マーダーミステリーをプレイするにはまずキーパーと呼ばれるゲームの司会進行役が最低一人は必要になる。役割上キーパーは行われる謎解きの全貌を知っており、逆に参加者はそのシナリオを知らないことが要件だ。人生で一度しか遊べない、ネタバレ厳禁のゲームだと言われる所以はそこにある。
行方の概要説明を聞いた後、学校に居残った七人全員がゲームへの参加を表明した。皆の顔つきから鑑みるに、出席日数を盾に取られて仕方なくというよりはこのまま課題をこなしていても閉塞感が増すだけだという見方も強かったのだろう。
単なる居残り補習ならまだ耐えられた。今頃同級生たちは旅先で楽しくやっているはずで、自分たちの状況とはあまりに落差がありすぎる。無類の堅物で知られる亜月ですら、その差には黙って耐えられなかったということだ。

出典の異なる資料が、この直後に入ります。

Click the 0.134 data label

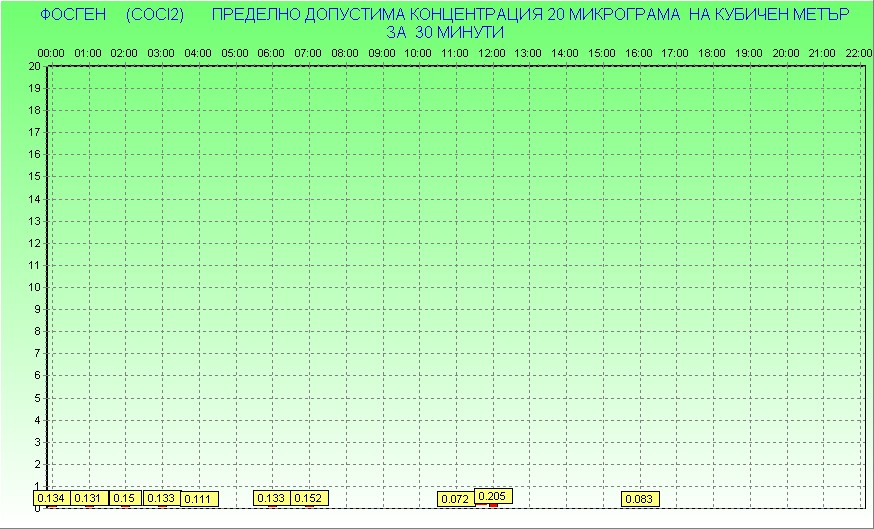pyautogui.click(x=51, y=499)
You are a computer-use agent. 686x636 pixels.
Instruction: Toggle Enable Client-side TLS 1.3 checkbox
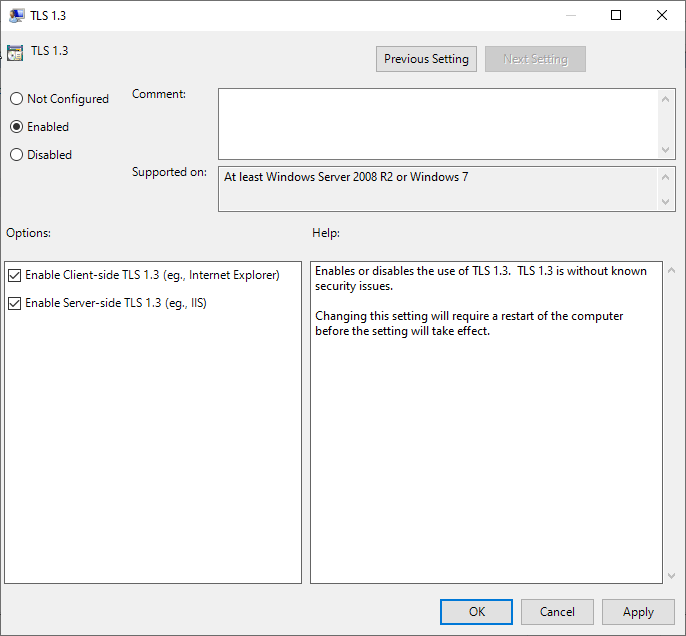(14, 275)
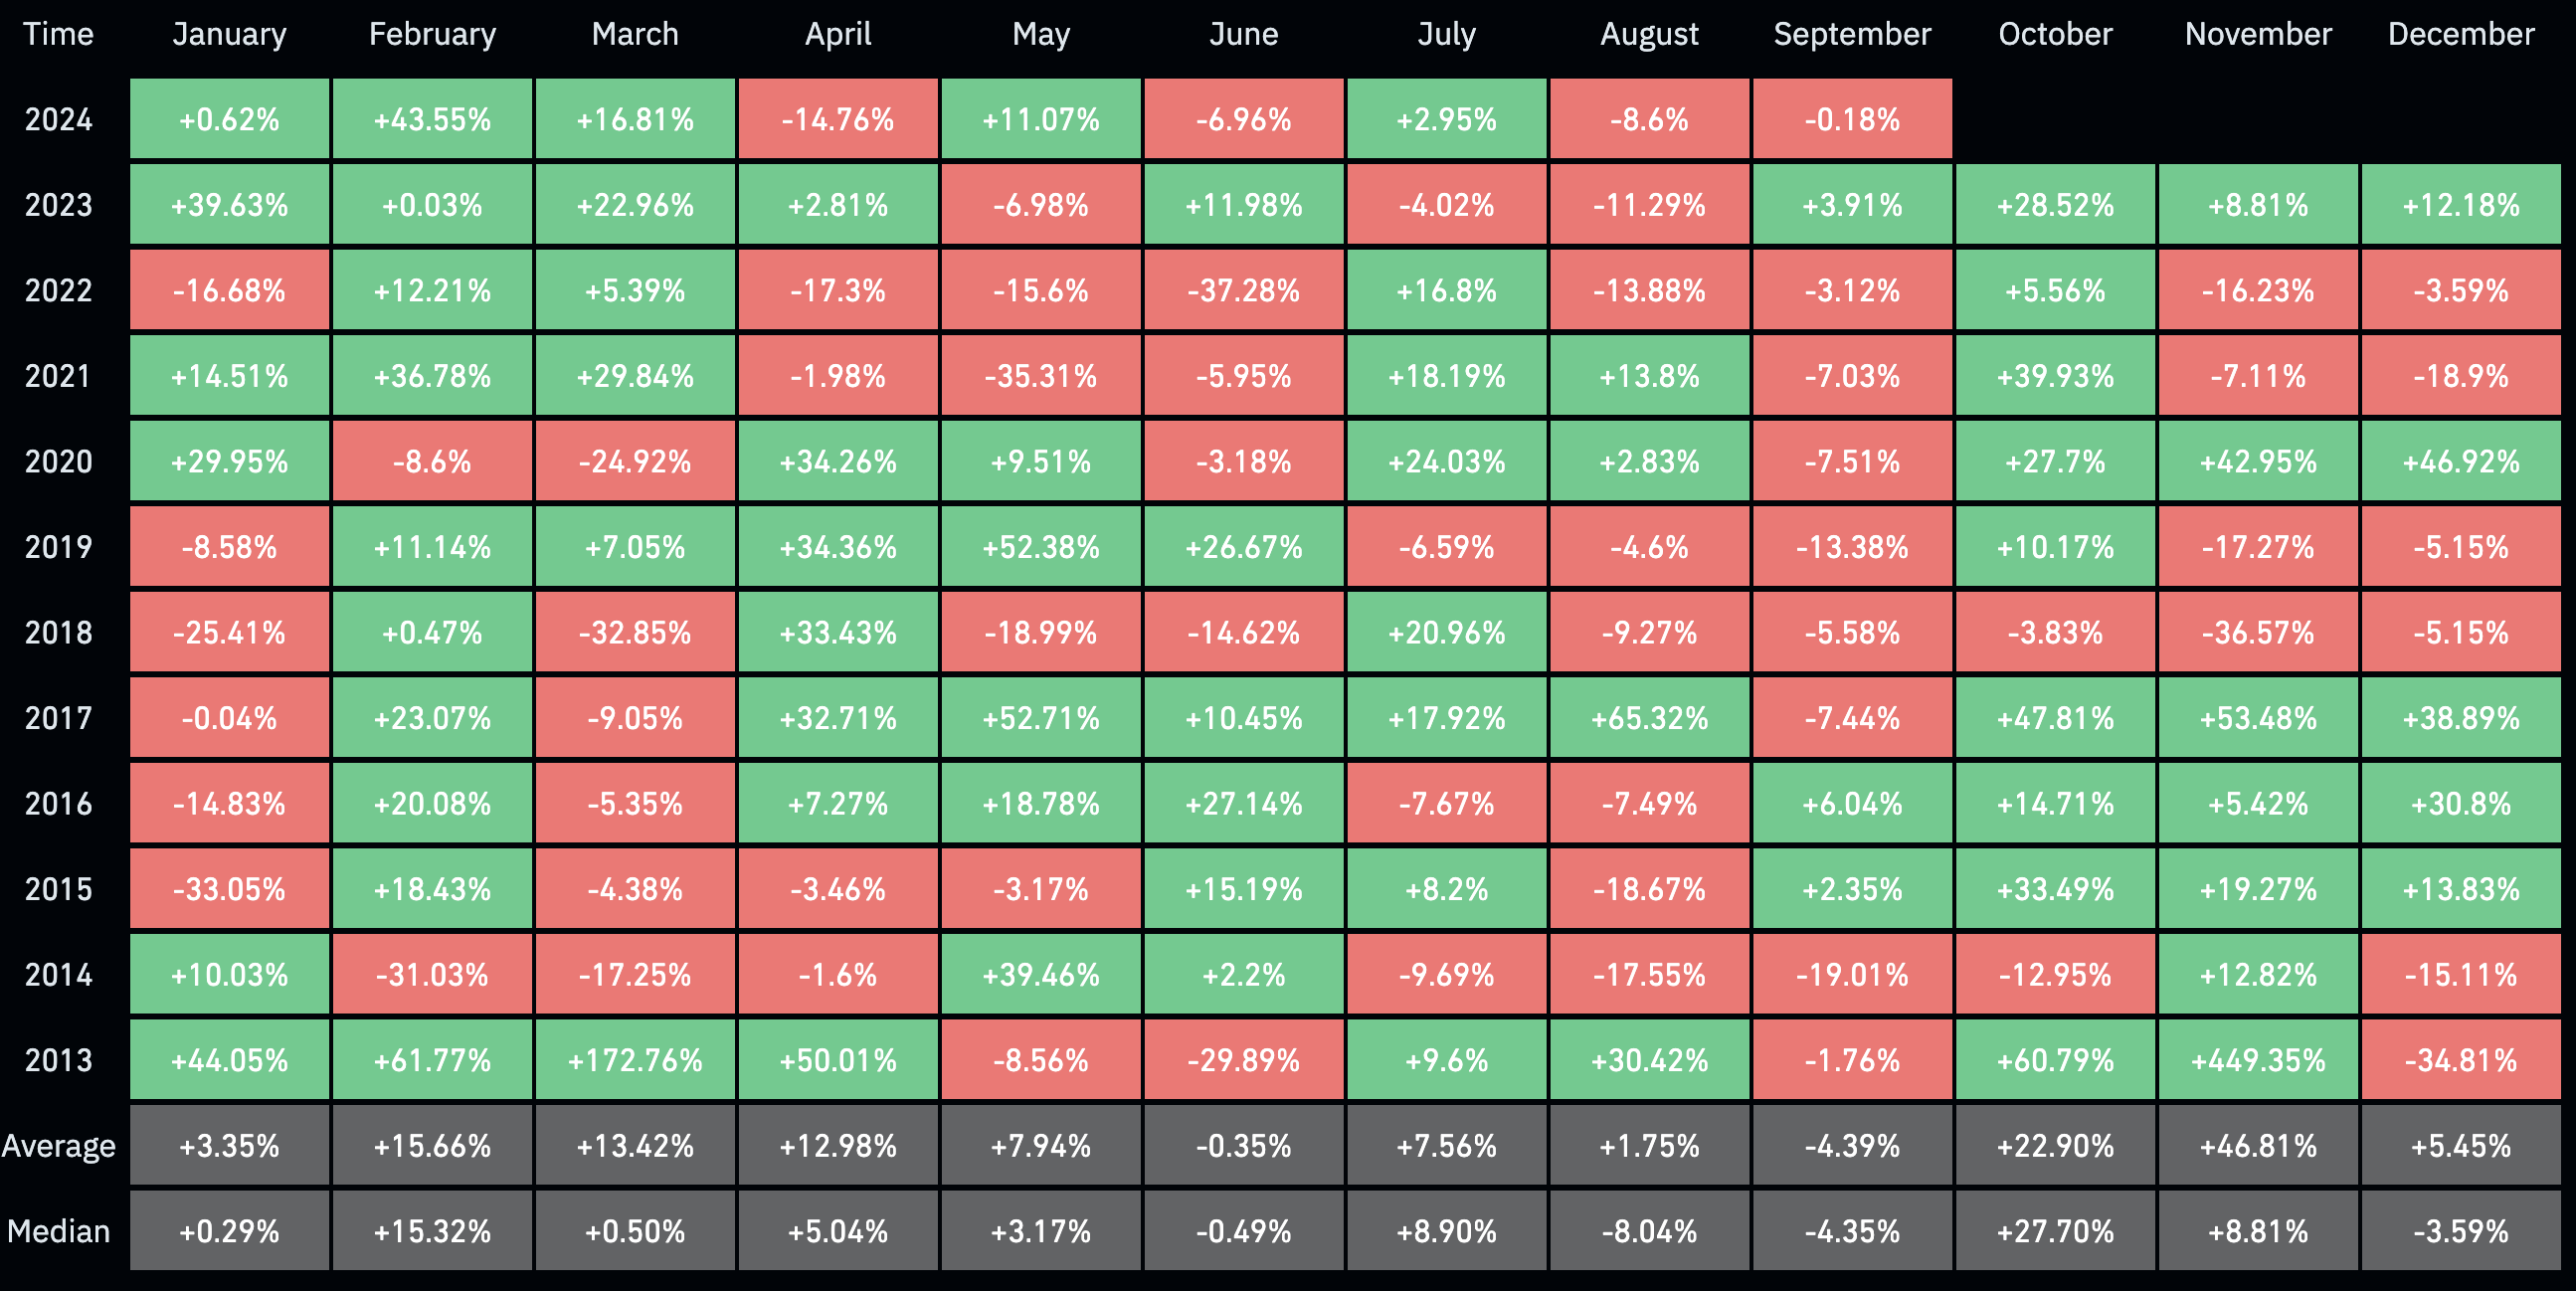Select the November average value +46.81%
Screen dimensions: 2576x1291
[2258, 1145]
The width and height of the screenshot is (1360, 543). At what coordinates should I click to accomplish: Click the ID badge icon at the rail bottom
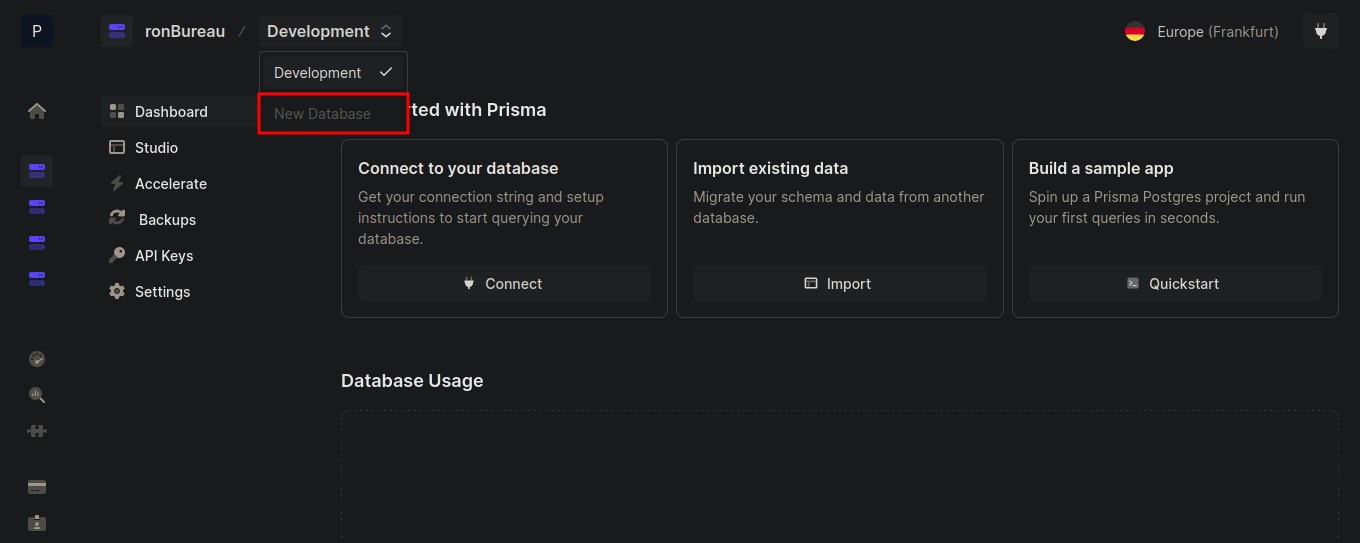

七人全員の参加を確認した行方はひめりを連れて隣の教室へと移動した。マーダーミステリー(略してマダミスと言うらしい)には各人に与えられる役柄があり、その割り当ては他のプレイヤーには見えない所で行われる。そこで伝えられた内容が秘匿情報としてプレイヤーの行動指針に影響を及ぼすことになる。
「そういやあの子、行方先生と仲良さそうだったね」
隣で夕奈がふとそんなことを言った。
「さっき連れていかれるときもさ、『きゃー、センセにえっちなことされるー』とかさ。すげぇ懐いてんじゃん、ドン引きだわ、とかうちは思ったんだけど」
「懐いてるというか、異性として好きなんだろうね」
「お、千明サンそういう話題イケるクチ? 意外だね」
「人並みだよ」
課題プリントを解く必要がなくなり、雑談していても亜月が注意してくることもない。代わりに亜月は落ち着かない様子で、視線を机の上と掛け時計の間で行き来させていた。
落ち着かない、といえばもう一人気になる生徒がいる。窓際のぼくとは反対側、廊下に一番近い席に座っている男子だ。
「伊丹さん、あそこの彼って誰か知ってる?」
「夕奈でいいよ。彼は……亜月、知ってる?」
「いきなり話振らないでください」
迷惑そうに睨みながらも亜月の対応は早かった。机を夕奈のほうに寄せて、声の音量が一段階下がる。
「
「へぇ、よく知ってんね」
「委員長なので」
「それ理由になってる?」
少なくとも亜月の中では筋の通った理由になっているらしい。
数久田玲生。亜月の情報が確かなら知らないのもおかしくはないのか。ここに集まった面々だって、皆が皆と面識があるわけではなさそうだ。
「いいこと考えました」
亜月がこう言うときは大した提案でもないことを僕は知っている。
「各々で自己紹介をしましょう。これから三日間役割を演じて騙し合いをするわけですし、素を知っておいたほうがいいかと」
「あぁ、うん」
思ったよりもまっとうな提案だった。翻って、この場の誰もがきっかけを探していた提案でもある。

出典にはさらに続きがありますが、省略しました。